Not all of a great composer’s later works are equally revivable, though we tend to think that the fully mature composer cannot err or be off his game. But the Los Angeles Philharmonic’s decision to present a full-scale production of Shakespeare’s The Tempest on the limited stage of the Walt Disney Concert Hall featuring Jean Sibelius’s incidental music conducted by the Finnish composer’s countrywoman, Susanna Mälkki, proved a waste of talent, time and funding. The hall was only three-quarters full when Thursday’s performance began. It was less than half full after intermission.
Actually, calling it a full production of Shakespeare’s play is generous. According to director, Barry Edelstein (of San Diego’s Old Globe Theatre), the project took more than a year-and-a-half to create, during which he and Mälkki worked closely to reshape the material. The result was a 100-minute “hybrid” (Edelstein’s word), a jigsaw puzzle requiring substantial cuts to the play and various rearrangements and cuts of Sibelius’s score.
There were times, Edelstein explained, when he and Mälkki felt the music just didn’t work dramatically with its corresponding scene.

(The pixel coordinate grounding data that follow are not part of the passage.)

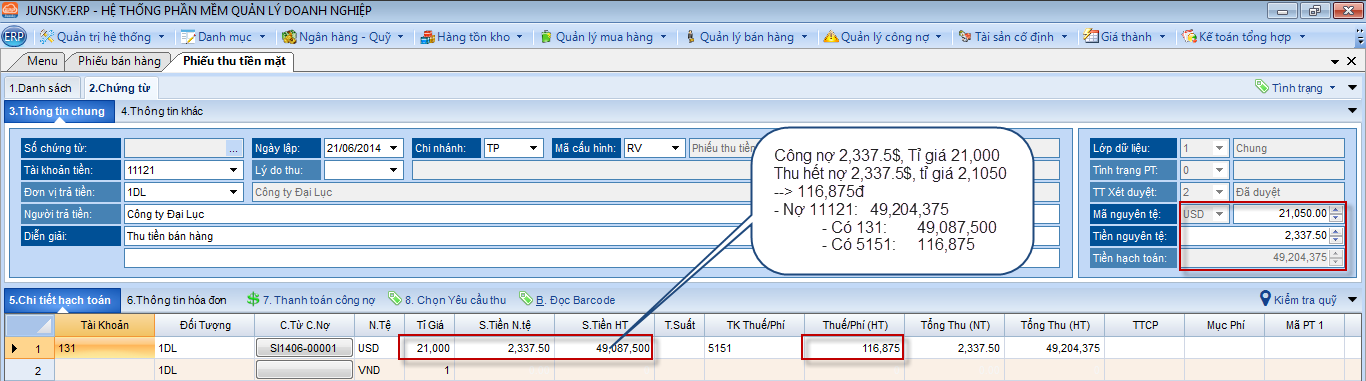Screen dimensions: 1366x381
Task: Switch to the Phiếu bán hàng tab
Action: coord(120,61)
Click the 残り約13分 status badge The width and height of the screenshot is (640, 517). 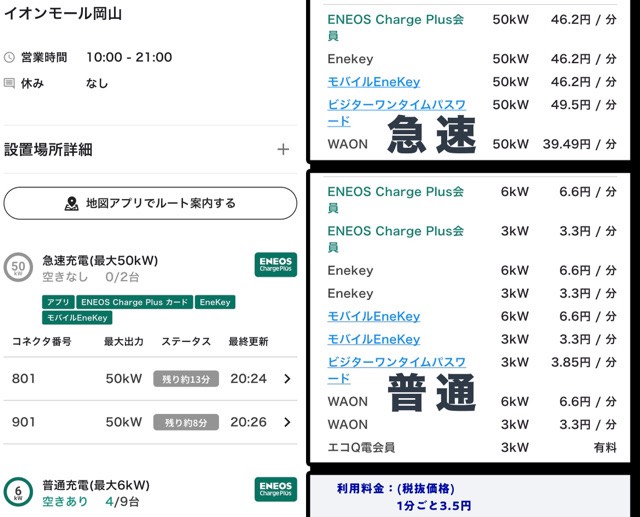[185, 379]
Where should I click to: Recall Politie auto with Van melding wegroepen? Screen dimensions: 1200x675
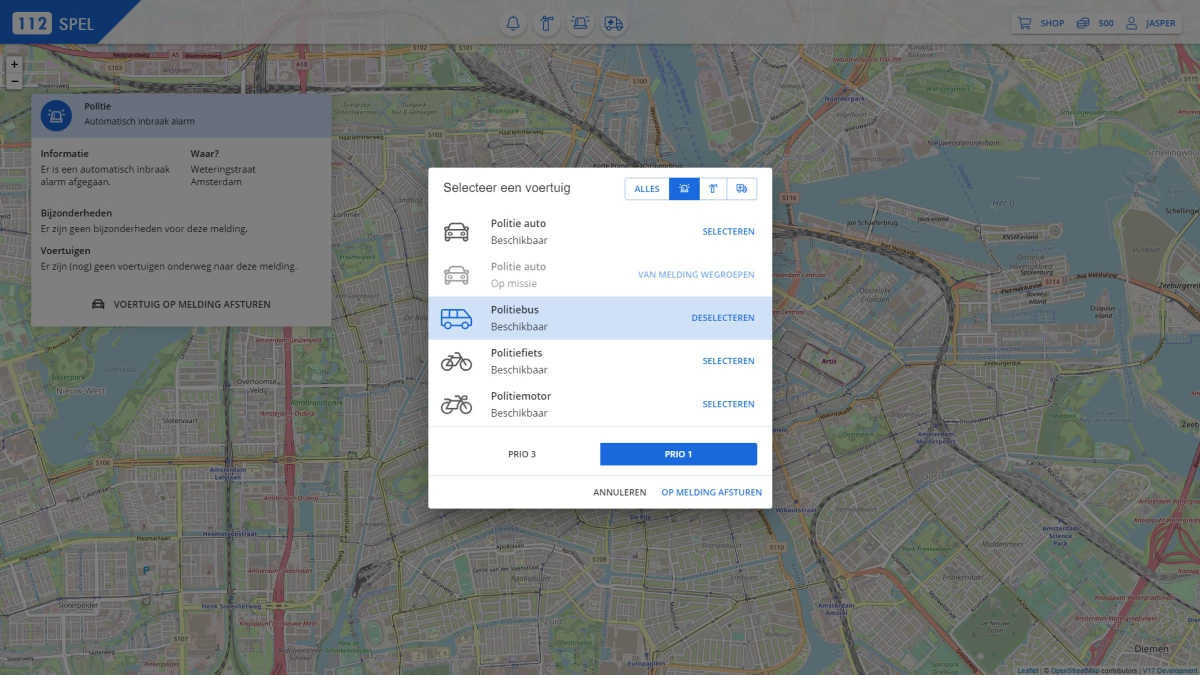pyautogui.click(x=696, y=275)
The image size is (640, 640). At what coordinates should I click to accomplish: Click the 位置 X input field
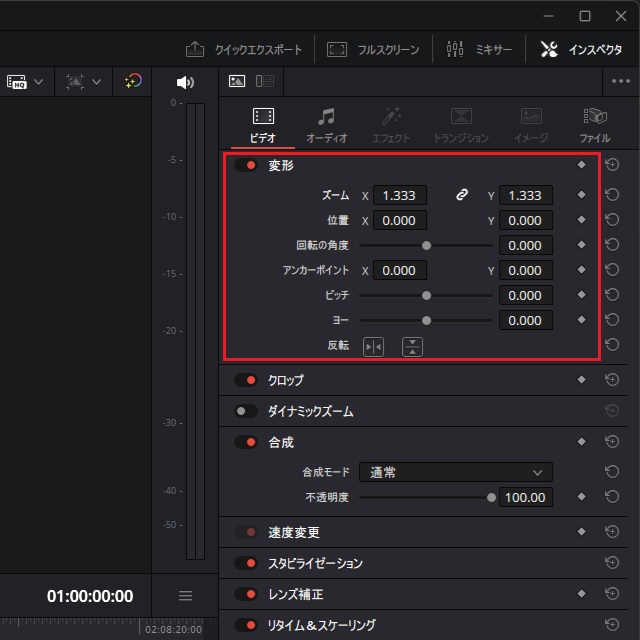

So, they went through the score and picked music they felt worked better and made the switch. Then, as a contemporary interjection, Edelstein chose to slip in excerpts taken from Auden’s lengthy poetic analysis of play, The Sea and the Mirror. With all these extras, the play was reduced to its bare bones, with just enough time to tell the main story.
The performance called for a cast of 12 actors to perform the play; 10 dancers, “The Shapes,” to provide added movement and fly Ariel about the stage; a full complement of Los Angeles Philharmonic musicians (crammed to the back of the stage); five vocal soloists, and the Los Angeles Master Chorale seated on the sides — 150 people in all, according to Edelstein’s count
The incidental music for The Tempest was one of Sibelius’s last completed projects. It was a commission from the Royal Theatre in Copenhagen, which was planning a mega-production of the play in 1926 for full orchestra and chorus, operatic singers, actors and a ballet. Although he accepted the commission, Sibelius kept putting it off until he either ran out of excuses or the Royal Theatre made him an offer he couldn’t refuse.
Ultimately, he composed 45 accompanying segments, including a ballet, some as brief as a minute or two. The entire score consists of one hour and 15 minutes of music. Some of Sibelius’s creations are exciting, atmospheric, and engaging. “The Storm” that begins the play is dark and ominous, a musical middle ground between Wagner’s overture to The Flying Dutchman and Britten’s seascapes from Peter Grimes.
The most beautiful music comes from the combination of a lilting flute (played by Cathy Karoly), plucked harp (Maria Casle) and vibrant strings that Sibelius created to represent the sprightly, lighter than air quality of Ariel. In contrast, to depict the “monster” Caliban Sibelius made his ponderous footfalls appear in the lower strings. The ballet music is superficially pleasing but hardly memorable. Of the various songs (which are sung in Danish) the most impressive is the lament, “Full fathom five, my father lies” which was sung by mezzo-soprano Elisabeth DeShong.
Much of music, however, is innocuous, like film-music underscoring. There are bucolic effects to enhance love scenes, bouncy music for comic moments, all mixed in with an abundance of Finnish folk-flavored melodies and songs.
The music, no matter how well it was conducted by Mälkki, could only make half the evening bearable. The actors performing Shakespeare’s drama, unfortunately, were a hodge-podge of ability, from top-flight to almost amateurish. It was a hit-and-miss enterprise.
There were three standout performances: Audrey Corsa made a wonderfully naïve, though very contemporary, Miranda. Beth Malone (fresh from her New York performances as the Angel in Angels in America) was totally charming, a sprite with attitude as Ariel. Michael Genet played Alonso, the aged King of Naples, with regal poise.
With all the fine actors in Southern California who might have been available to play Prospero, why would you cast Lior Ashkenazi? He may be a highly respected Israeli actor, but his accent is so thick that every fifth word he spoke was unintelligible. In addition to being incapable of speaking his lines “trippingly on the tongue,” Ashkenazi’s performance never came close to capturing the complex combination of magical wizardry, revenge-seeking hatred, fatherly love, despotic imperialism, and, ultimately, majestic forgiveness that is Prospero.
In the large cast, Grantham Coleman as the love-struck cast away Ferdinand came across as simplistically ardent. Kevin Cahoon was a mincing, squeaky-voiced, sitcom version of Trinculo. Tom McGowan was a dullard of a Caliban.
Even at 100 minutes, this Tempest was tiresome and becalmed.